▶ _Task brief_: Reproduce every record exactly.

Items from a data source:
+---+

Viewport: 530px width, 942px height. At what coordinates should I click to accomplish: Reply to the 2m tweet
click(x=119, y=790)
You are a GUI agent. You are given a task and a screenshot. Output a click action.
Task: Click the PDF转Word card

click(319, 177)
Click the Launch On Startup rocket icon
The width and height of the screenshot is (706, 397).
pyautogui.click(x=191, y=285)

+---+

▶ _Exercise solution_:
Viewport: 530px width, 942px height. At what coordinates should I click to accomplish: Reply to the 2m tweet
click(x=119, y=790)
You are a GUI agent. You are given a task and a screenshot. Output a click action.
Task: Click the PDF转Word card

click(319, 177)
Click the Launch On Startup rocket icon
The width and height of the screenshot is (706, 397).
pyautogui.click(x=191, y=285)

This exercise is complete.